Les analyses statistiques permettent de répondre à ces questions, de différentes manières :
– Est-il plus probable que les résultats soient expliqués par mon hypothèse que par le hasard ?
– Est-ce que mon hypothèse est plus probable que l’hypothèse inverse ?
– Mon hypothèse s’applique-t-elle dans tous les cas, ou seulement dans une catégorie de situations ?
– De combien de participants ai-je besoin au minimum pour répondre à ma question ?
Lorsque les analyses statistiques sont réussies, on dit souvent que les résultats sont significatifs. Cela signifie que l’on peut être suffisamment sûrs de nos résultats, et qu’ils répondent bien à nos hypothèses de recherche, que ce soit pour les confirmer ou pour dire qu’elles sont fausses. Obtenir des résultats significatives est parfois considéré comme une preuve que notre protocole de recherche était suffisamment bon pour montrer la différence à laquelle on s’intéresse.

En recherche qualitative, on utilise d’autres types de méthodes d’analyse, plus souvent basées sur l’analyse du discours que sur des statistiques complexes. Des fréquences peuvent rester pertinentes à mesurer, mais la recherche qualitative vise surtout à faire émerger le sens du contenu.

La rédaction et la publication

Rédaction scientifique

Une fois la recherche terminée, le chercheur rend compte de ses travaux en rédigeant ses trouvailles. La voie royale pour des travaux de recherche est la publication sous la forme d’un article scientifique. Il est proposé à une revue, qui le fait relire par un comité de lecture, et l’accepte ou non.

Sous ce format, les articles sont généralement structurés de la même manière :
– Un résumé de la recherche effectuée, avec ses mots-clés principaux, la question posée et les résultats obtenus.
– La partie théorique, qui regroupe la revue de littérature et la problématique. Pourquoi a-t-on fait cette recherche, et quels étaient les travaux précédents pertinents ? Pour les projets de recherche plus théoriques, cette section peut être plus longue, et présenter un important travail de conceptualisation.
– La partie méthode, qui explique les choix du protocole de recherche. Avec quels participants, quels outils, et de quelle manière a-t-on répondu à la question ? Si un autre chercheur souhaite répliquer l’étude afin de vérifier ses résultats, comment la refaire d’une manière aussi ressemblante que possible ?
– La partie résultats, qui donne les résultats obtenus et les traitements statistiques effectués dessus.
– La partie discussion, qui interprète ces résultats au regard de la partie théorique. A-t-on répondu à notre question ? Qu’a-t-on appris ? A-t-on découvert quelque chose de nouveau ?

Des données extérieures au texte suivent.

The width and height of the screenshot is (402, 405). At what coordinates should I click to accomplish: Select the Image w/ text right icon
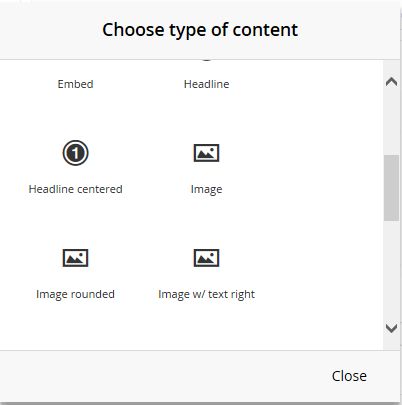click(206, 258)
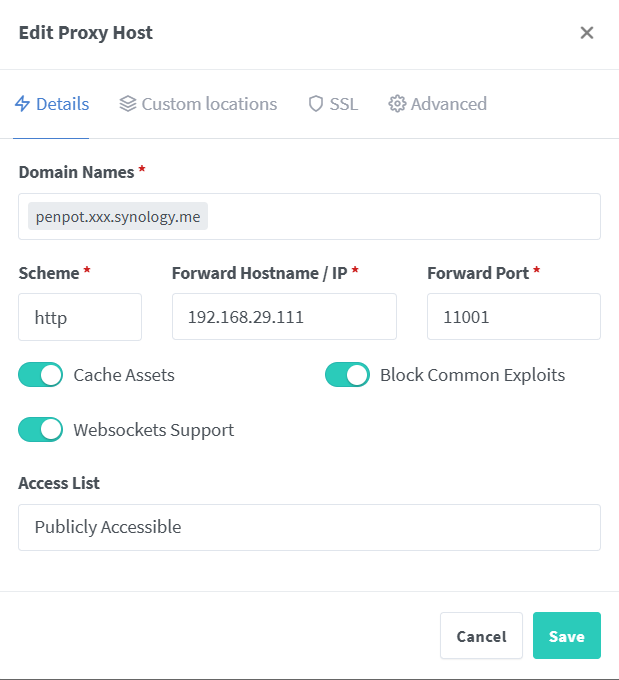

Les travaux de recherche peuvent également être présentés sous d’autres formes : livres (qui regrouperont souvent plusieurs recherches, et souvent plusieurs auteurs), présentation à des congrès ou conférences, cours donnés à l’université …
La rédaction n’attend pas forcément la toute fin du projet de recherche. Le chercheur peut aussi rédiger son travail au fur et à mesure qu’il l’effectue.

Publication scientifique

Réussir à faire publier son travail est la récompense ultime pour les chercheurs, mais le système de publication scientifique internationale comporte malheureusement de nombreux biais. Pour ne prendre qu’un seul exemple, on ne parvient souvent qu’à faire publier des recherches qui valident l’hypothèse de recherche. Pourtant, montrer qu’une hypothèse était fausse donne aussi des informations, intéressantes à partager.

La fin d’un travail de recherche produit donc de la nouvelle littérature scientifique, et donne au chercheur lui-même de nouvelles idées pour essayer d’autres choses. Le cycle du processus de recherche recommence…

Dernière mise à jour de cette page : 04 / 05 / 2025.